Proposal
There are two main purposes of the project proposal:
- To help you think about the project early, so you can get a head start on finding data, reading relevant literature, thinking about the questions you wish to answer, etc.
- To ensure that the data you wish to analyze, methods you plan to use, and the scope of your analysis are feasible and will allow you to be successful for this project.
Identify 3 primary or originally-collected datasets you’re interested in potentially using for the final project. If you’re unsure where to find data, you can use the list of potential data sources in the Tips + Resources section as a starting point. It may also help to think of topics you’re interested in investigating and find datasets on those topics.
Write the proposal in the proposal.qmd
file in your project repo.
You must use one of the datasets in the proposal for the final project, unless instructed otherwise when given feedback.
Criteria for datasets
The datasets should meet the following criteria:
- At least 500 observations
- At least 8 columns
- At least 6 of the columns must be useful and unique explanatory variables.
- Identifier variables such as “name”, “social security number”, etc. are not useful explanatory variables.
- If you have multiple columns with the same information (e.g. “state abbreviation” and “state name”), then they are not unique explanatory variables.
- You may not use data that has previously been used in any course materials, or any derivation of data that has been used in course materials.
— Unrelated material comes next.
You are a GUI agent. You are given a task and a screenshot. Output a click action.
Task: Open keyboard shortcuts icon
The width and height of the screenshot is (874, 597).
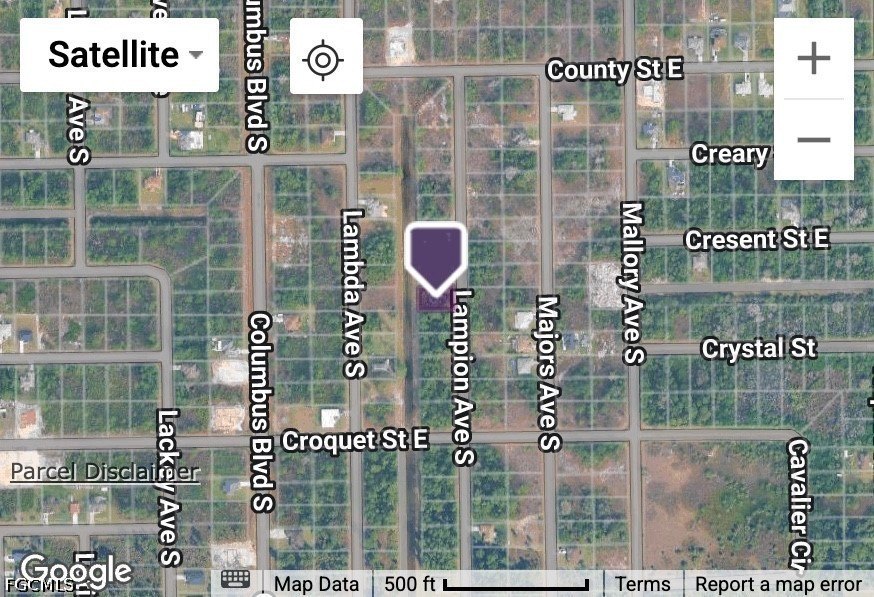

- You may not use data from a secondary data archive. In plainest terms, do not use datasets you find from Kaggle or the UCI Machine Learning Repository. Your data should come from your own collection process (e.g. API or web scraping) or the primary source (e.g. government agency, research group, etc.).
Please ask a member of the course staff if you’re unsure whether your dataset meets the criteria.
If you set your hearts on a dataset that has fewer observations or variables than what’s suggested here, that might still be okay; use these numbers as guidance for a successful proposal, not as minimum requirements.
Resources for datasets
You can find data wherever you like, but here are some recommendations to get you started. You shouldn’t feel constrained to datasets that are already in a tidy format, you can start with data that needs cleaning and tidying, scrape data off the web, or collect your own data.
- Awesome public datasets
- CDC
- Chicago Open Data Portal
- Data.gov
- Data is Plural
- Election Studies
- European Statistics
- FiveThirtyEight
- General Social Survey
- Goodreads
- Google Dataset Search
- Harvard Dataverse
- International Monetary Fund
- IPUMS survey data from around the world
- Los Angeles Open Data
- National Weather Service
- NHS Scotland Open Data
- NYC OpenData
- Open access to Scotland’s official statistics
- Pew Research
- Project Gutenberg
- Reddit posts and/or comments
- Sports Reference
- Statistics Canada
- The National Bureau of Economic Research
- UK Government Data
- UNICEF Data
- United Nations Data
- United Nations Statistics Division
- US Census Data
- World Bank Data
- Youth Risk Behavior Surveillance System (YRBSS)
Proposal components
Introduction and data
For each dataset:
Identify the source of the data.
State when and how it was originally collected (by the original data curator, not necessarily how you found the data).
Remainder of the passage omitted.